AMES, Iowa - Minnesota's two presidential candidates may find it hard to patch things up following several contentious exchanges at the GOP debate in Iowa Thursday night. The open friction, on display for a national Fox News cable audience, came two days before the pivotal Iowa Straw Poll.
Former Governor Tim Pawlenty questioned Congresswoman Michele Bachmann's qualifications for the presidency, based on her legislative record. It's a charge he's made in televised interviews in recent weeks, and he didn't pull any punches when he stood next to Bachmann on a stage at Iowa State University.
"She's done wonderful things in her life, absolutely wonderful things," Pawlenty said, as he looked to his right at Bachmann.
"But it's an undisputable fact that in Congress her record of accomplishment and results is nonexistent. That's not going to be good enough for our candidate for president of the United States."
Bachmann fired back by attacking Pawlenty's record as governor of Minnesota, from 2003 to 2011.
"You implemented cap-and-trade in our state, and you praised the unconstitutional individual mandate, and you called for people in our state to purchase health insurance that government would mandate," Bachmann said, facing Pawlenty.
"Third you said the era of small government was over. That's sounds a lot more like Barack Obama if you ask me!"
Pawlenty shook his head and mouthed the words "not true" as she spoke. He did not sign a cap-n-trade bill in Minnesota, but did sign a bill requiring 25 percent of the electricity generated in the state come from wind and other renewable resources by 2025.
He did say on several occasions that the nation's health care system was evolving into a universal care model, but did not espouse a government single-payer model or an individual mandate.
"It's not the kinds of things she said when I was governor of Minnesota," Pawlenty said in response, "And, moreover, she's got a record of misstating and making false statements. And that's another example on that list."
Bachmann's defense of her legislative record was that Democrats controlled Congress and the White House when she arrived on Capitol Hill.
"Nancy Pelosi, Harry Reid, and Barack Obama ran Congress, but I gave them a run for their money!"
She asserted she has demonstrated leadership qualities by mounting a battle against health care reform and the so-called cap-n-trade legislation designed to reign in greenhouse gases.
"I'm very proud of that record. That is what qualifies me as a fighter and a representative of the people to go to Washington DC into the White house," she said.
Pawlenty had one more zinger left for the Tea Party favorite, who leads him in the polls both nationally and in Iowa.
"She says she's got a titanium spine. It's not her spine we're worried about. It's her record of results," Pawlenty quipped, "If that's your view of effective leadership with results, please stop because you're killing us!"
The two also sparred over the cigarette tax, or health impact fee, Pawlenty signed in 2005 to end a budget stalemate and a partial government shutdown. On the campaign trail Bachmann has criticized Pawlenty for fee, which raised cigarette taxes by 75 cents per pack.
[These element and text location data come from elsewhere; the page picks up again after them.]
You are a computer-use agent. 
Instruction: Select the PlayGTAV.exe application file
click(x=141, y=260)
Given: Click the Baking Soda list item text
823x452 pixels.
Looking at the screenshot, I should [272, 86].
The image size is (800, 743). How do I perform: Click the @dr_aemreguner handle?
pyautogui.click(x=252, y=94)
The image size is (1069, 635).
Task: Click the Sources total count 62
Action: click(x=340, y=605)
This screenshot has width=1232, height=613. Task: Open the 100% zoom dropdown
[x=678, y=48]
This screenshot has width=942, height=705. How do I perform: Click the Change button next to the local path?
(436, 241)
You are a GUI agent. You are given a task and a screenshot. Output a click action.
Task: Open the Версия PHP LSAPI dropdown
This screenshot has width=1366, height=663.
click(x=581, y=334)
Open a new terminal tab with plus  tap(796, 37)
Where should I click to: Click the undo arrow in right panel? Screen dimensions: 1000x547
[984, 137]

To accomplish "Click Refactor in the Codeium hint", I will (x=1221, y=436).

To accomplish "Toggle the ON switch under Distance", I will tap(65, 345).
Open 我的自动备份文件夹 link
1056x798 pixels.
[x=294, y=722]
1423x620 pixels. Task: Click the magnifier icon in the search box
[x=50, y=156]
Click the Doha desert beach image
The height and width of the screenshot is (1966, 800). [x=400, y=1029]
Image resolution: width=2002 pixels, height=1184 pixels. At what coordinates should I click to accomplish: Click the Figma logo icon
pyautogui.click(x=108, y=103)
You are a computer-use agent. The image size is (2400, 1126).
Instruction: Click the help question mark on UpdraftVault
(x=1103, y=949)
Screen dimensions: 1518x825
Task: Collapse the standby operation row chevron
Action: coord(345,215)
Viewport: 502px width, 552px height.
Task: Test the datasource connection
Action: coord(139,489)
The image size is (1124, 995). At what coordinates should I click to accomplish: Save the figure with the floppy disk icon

When one of the Fox moderators asked Bachmann, who was a state senator at the time, voted for the bill she blamed Pawlenty. The same legislation, HF139, contained some "informed consent" restrictions on abortions which she had championed.
"If a member cast a vote one way they would be increasing the cigarette tax. If they cast the vote another way, they would not be voting for the pro-life protection," Bachmann explained, "The governor put us in that box, and I chose to protect human life."
The bill required doctors to inform women seeking abortions about the health risks of the operation. The bill also required physicians to tell tell the woman the approximate age of the fetus and the gestational development.
Bachmann initially created some confusion by describing the bill incorrectly.
"Governor Pawlenty cut a deal with the special interest groups, and he put in the same bill a vote to increase the cigarette tax as well as a vote that would take away protections to the unborn."
Pawlenty called attention to the gaffe.
"Her answer's illogical. If there were two bad things in the bill, a tax increase and we were hypothetically stripping away pro-life protections -- which we weren't -- then it's a double reason to vote against it."
Eventually the one-on-one rhetorical battle ran so long it began to annoy other candidates, and the crowd at the C.Y. Stephens Auditorium as well.
"There's some people here who haven't had a chance to say a lot," Sen. Rick Santorum of Pennsylvania said, prompting a loud roar of sympathy from the audience.
"I understand. You have the next question, Senator. I promise," the moderator responded, also drawing applause.